Хотя о чем я, собственно. Я ведь все знал. Все знал с самого начала, я это знал, и когда он трахал меня. Надо сказать большое спасибо, что он вообще это сделал и мне теперь есть, что вспомнить. Когда буду мастурбировать в сортире. И это, к сожалению, не шутка. Когда я вспоминаю, как он шептал мне на ухо, какой я красивый, как я нравлюсь ему, я готов кончить. А с другой стороны, мне хочется плакать от мысли, что это все вранье и больше не повторится. Что я его больше не увижу. А если и приведет Господь, то он и не взглянет на меня. То есть, наверное, он не забыл, что я ему жизнь спас, но про то, как мы трахались, точно уже не помнит. Да у него таких, как я, может быть сколько угодно, только бровью поведи. Почему я такой слабак? Почему я не смог устоять? Вот и мучайся теперь, козел несчастный. И ведь есть же счастливчики, которые могут после такого дела снять кого-нибудь и выпустить пар. А я вот не мог. Теперь буду страдать, как последний идиот, неизвестно сколько. Я ведь даже фамилии его не знаю. Не знаю, кто он. Может, он убийца.
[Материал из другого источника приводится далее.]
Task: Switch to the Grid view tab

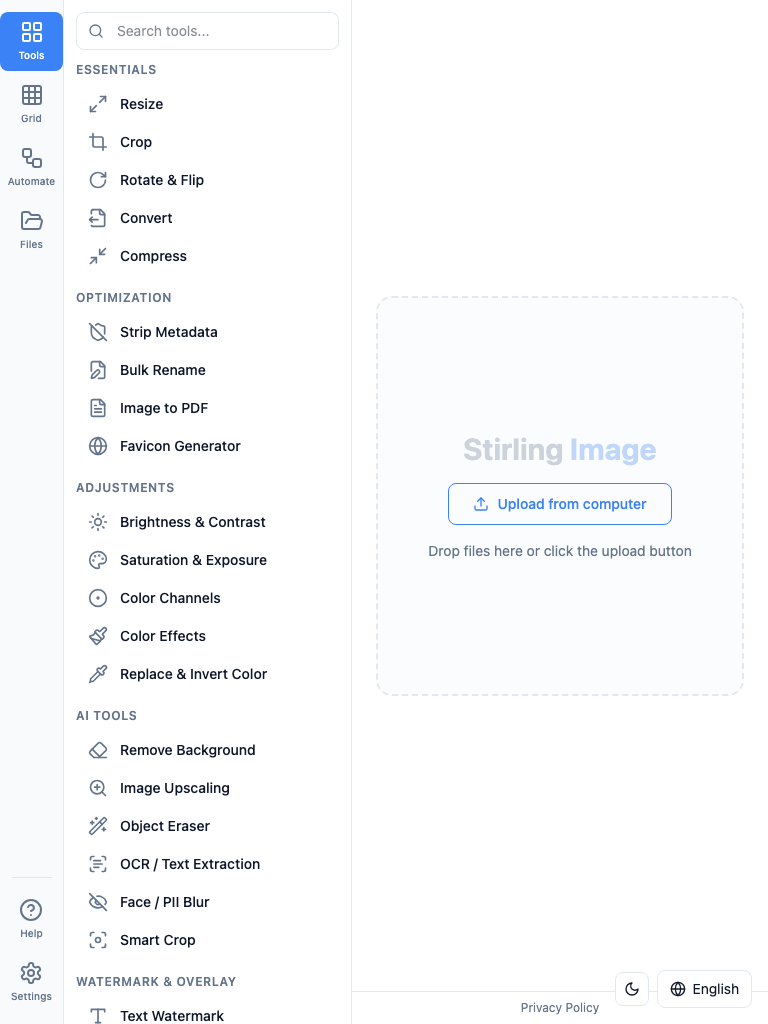Action: coord(31,104)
Впрочем, какая разница. Мне он все равно не достанется, у него есть, небось, подруга, и, может, даже он ей про меня рассказал, радостно хохоча. Вот, правильно, ковыряй свои раны, если заняться нечем. И все-таки, как же он хорош. Какие у него глаза. А самое главное даже не это. В нем есть что-то, сила и одновременно нежность, он не просто красавчик, этакая секс-машина, который трахает кого угодно и думает только о том, как бы кайф словить. Он это делал так, что я понимал, он думает о моем наслаждении и думает о нем по-настоящему. Я помню выражение его лица, когда я кончал ему в рот. Он следил за мной с какой-то дикой пристальностью, ему было важно мое удовольствие, ему самому было хорошо от него. И ни хрена из этого у меня больше никогда не будет. Ладно, надо кончать дурить.

И вообще, надо завтра съездить в библиотеку и посмотреть там про Книгу Листьев. Зачем она ему? Может, он сатанист? Если б хотя бы знать, кто он. Так ведь и свихнуться можно. И зовут его отлично. Тони. Тони, любовь моя. Осталось только нарисовать сердце, пробитое стрелой, и меня можно будет принять в хороший пансион для девиц. Завтра пойду за книжкой.